[Entries for locating text and elements]
****************
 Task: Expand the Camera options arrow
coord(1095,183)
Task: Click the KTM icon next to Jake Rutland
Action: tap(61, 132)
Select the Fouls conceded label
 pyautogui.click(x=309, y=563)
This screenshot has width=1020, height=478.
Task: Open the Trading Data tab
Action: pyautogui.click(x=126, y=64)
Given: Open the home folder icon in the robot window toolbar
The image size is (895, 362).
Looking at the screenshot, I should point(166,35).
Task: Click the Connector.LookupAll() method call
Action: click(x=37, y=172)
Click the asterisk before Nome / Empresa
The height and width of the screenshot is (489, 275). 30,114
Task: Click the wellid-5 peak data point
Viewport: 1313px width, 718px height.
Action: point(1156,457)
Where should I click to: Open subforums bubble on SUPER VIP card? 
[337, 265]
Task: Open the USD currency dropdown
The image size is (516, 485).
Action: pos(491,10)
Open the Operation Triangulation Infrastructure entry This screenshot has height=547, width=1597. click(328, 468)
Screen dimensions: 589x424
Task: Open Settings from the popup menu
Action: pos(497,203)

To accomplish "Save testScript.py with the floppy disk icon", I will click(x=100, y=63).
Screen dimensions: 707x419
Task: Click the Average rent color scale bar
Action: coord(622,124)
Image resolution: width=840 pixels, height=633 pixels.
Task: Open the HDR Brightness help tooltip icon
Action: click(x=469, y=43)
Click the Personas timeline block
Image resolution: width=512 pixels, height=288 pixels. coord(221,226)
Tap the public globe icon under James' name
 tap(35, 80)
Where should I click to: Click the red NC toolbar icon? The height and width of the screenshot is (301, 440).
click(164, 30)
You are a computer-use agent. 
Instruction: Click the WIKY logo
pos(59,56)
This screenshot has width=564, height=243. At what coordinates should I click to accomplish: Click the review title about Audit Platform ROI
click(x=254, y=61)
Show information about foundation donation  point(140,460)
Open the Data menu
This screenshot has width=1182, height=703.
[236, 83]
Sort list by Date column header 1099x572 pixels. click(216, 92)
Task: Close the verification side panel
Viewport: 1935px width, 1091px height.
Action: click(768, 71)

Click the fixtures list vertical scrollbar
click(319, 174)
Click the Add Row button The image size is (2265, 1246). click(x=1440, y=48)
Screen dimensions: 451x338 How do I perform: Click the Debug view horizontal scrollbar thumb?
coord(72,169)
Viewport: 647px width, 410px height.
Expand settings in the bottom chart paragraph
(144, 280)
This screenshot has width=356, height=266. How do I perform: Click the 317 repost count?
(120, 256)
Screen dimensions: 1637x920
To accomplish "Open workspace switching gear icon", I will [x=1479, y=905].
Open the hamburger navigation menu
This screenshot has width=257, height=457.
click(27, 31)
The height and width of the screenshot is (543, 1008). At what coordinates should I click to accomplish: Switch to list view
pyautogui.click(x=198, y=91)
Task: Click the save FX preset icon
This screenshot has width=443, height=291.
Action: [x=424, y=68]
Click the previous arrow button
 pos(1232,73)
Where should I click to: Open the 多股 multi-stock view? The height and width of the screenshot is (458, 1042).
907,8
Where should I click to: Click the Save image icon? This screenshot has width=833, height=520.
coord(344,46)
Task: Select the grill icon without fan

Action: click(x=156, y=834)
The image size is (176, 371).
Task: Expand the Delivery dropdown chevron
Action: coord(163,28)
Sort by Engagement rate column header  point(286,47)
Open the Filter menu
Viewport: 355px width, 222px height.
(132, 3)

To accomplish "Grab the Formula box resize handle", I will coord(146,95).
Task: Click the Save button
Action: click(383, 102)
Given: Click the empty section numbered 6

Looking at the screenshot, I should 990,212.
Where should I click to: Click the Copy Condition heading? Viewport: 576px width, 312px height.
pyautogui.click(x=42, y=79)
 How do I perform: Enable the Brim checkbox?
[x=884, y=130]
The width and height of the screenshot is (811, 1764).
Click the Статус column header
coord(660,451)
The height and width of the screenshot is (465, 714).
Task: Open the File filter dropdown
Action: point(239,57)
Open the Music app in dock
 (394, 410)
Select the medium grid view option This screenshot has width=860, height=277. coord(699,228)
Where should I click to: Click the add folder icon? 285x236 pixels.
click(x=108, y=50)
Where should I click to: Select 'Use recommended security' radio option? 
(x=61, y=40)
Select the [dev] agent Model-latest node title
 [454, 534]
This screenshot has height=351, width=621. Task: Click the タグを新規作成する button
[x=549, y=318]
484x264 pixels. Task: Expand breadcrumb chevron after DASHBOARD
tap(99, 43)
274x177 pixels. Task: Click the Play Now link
****************
Show each line of the items above that contains the word "what". Case counts.

Correct output:
This screenshot has width=564, height=243. At what coordinates should I click to accomplish: Click the review title about Audit Platform ROI
The height and width of the screenshot is (543, 1008). At what coordinates should I click to accomplish: Switch to list view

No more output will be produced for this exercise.